Belonging to the early Aurignacian, at the very beginning of the Upper Paleolithic, which is associated with the assumed earliest presence of Homo sapiens in Europe (Early European Modern Humans), it is the oldest undisputed example of Upper Paleolithic art and figurative prehistoric art in general.
The figurine is a representation of a woman, putting emphasis on the vulva and the breasts.
Consequently, it is presumed to be an amulet related to fertility.
It is made of a woolly mammoth tusk and had broken into fragments, of which six have been recovered, with the left arm and shoulder still missing.
In place of the head, the figurine has a perforation so that it could have been worn as a pendant.
Archaeologist John J. Shea suggests it would have taken "tens if not hundreds of hours" to carve the figurine.
Ancestors of Clovis people might have lived on the eastern coast of North America, as suggested by the archaeological sites at Topper in the state of South Carolina, U.S.A., dated fifty thousand years BP, and ...
...the Meadowcroft Rockshelter located near Avella in Washington County, in southwestern Pennsylvania, United States, dated to sixteen thousand years BP.
These discoveries have raised doubts about the "Clovis First" theory, and have led to alternative proposals for the routes of colonization and the diffusion of culture through the continent, in a heated dispute that has not been solved.
Pedra Furada is the most controversial of the excavated prehistoric settlements in the Americas, indicating a human presence there as early as 50,000 BCE.
Pedra Furada ("drilled rock") is an important collection of over eight hundred archaeological sites and rock paintings in Brazil that suggest a human presence prior to the arrival of Clovis people in North America.
The discoveries are the subject of debate as they apparently contradict the "Clovis first" view for humans in the Americas, or short chronology theory, with the first movement beyond Alaska into the New World occurring no earlier than fifteen thousand to seventen thousand years ago, followed by successive waves of immigrants.
Pedra Furada provides arguments for the proponents of the long chronology theory, which states that the first group of people entered the hemisphere at a much earlier date, possibly twenty one thousand to forty thousand ears ago, with a much later mass secondary wave of immigrants.
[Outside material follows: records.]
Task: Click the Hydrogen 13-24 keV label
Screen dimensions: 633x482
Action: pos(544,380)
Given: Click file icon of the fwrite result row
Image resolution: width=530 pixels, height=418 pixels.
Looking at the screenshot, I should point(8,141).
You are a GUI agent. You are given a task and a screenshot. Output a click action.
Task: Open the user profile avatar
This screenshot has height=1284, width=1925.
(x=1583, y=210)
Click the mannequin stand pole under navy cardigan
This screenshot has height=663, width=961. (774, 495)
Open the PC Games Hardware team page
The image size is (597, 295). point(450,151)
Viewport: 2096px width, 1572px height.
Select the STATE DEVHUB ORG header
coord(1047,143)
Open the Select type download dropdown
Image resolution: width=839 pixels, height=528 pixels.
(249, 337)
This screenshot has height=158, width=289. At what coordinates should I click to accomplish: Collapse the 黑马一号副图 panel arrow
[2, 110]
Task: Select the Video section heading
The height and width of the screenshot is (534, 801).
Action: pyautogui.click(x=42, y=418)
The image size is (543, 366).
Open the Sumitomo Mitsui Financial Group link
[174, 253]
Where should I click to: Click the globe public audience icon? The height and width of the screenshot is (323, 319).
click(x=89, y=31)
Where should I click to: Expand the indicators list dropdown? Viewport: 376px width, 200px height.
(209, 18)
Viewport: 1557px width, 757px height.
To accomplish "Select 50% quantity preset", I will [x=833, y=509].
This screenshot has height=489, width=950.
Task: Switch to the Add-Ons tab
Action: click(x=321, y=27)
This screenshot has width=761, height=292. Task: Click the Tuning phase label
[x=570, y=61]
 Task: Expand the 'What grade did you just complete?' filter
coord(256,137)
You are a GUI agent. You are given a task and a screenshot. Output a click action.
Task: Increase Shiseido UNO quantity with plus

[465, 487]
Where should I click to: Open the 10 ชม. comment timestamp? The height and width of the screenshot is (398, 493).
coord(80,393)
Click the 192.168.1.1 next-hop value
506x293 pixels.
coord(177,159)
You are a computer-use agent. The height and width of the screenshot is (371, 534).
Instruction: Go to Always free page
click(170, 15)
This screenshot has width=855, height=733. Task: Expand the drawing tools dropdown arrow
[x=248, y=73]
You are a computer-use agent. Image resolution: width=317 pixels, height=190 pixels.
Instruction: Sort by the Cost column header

Genetic studies of indigenous peoples have concluded that the "colonizing founders" of the Americas emerged from a single-source ancestral population that evolved in isolation, likely in Beringia.
The isolation in Beringia might have lasted ten thousand to twenty thousand years.
Age estimates based on Y-chromosome micro-satellite place diversity of the American Haplogroup Q1a3a (Y-DNA) at around ten thousand to fifteen thousand years ago.
This does not address if there were any previous failed colonization attempts by other genetic groups, which could be represented by those settling the Pedra Furada site, as genetic testing can only address current population ancestral heritage.
The earliest known remains of Early European Modern Humans (EEMH) have been radiometrically dated to approximately 35,000 years before present.
A four-hole flute, excavated in September 2008 from a German cave, is the oldest handmade musical instrument ever found, according to archaeologist Nicholas Conrad, who assembled the flute from twelve pieces of griffon vulture bone scattered in the Hohle Fels, a cave in the Swabian Alps of Germany.
At a news conference on June 24, 2012, Conrad said the 8.6-inch flute was crafted thirty-five thousand years ago.
The flutes found in the Hohle Fels are among the earliest musical instruments ever found.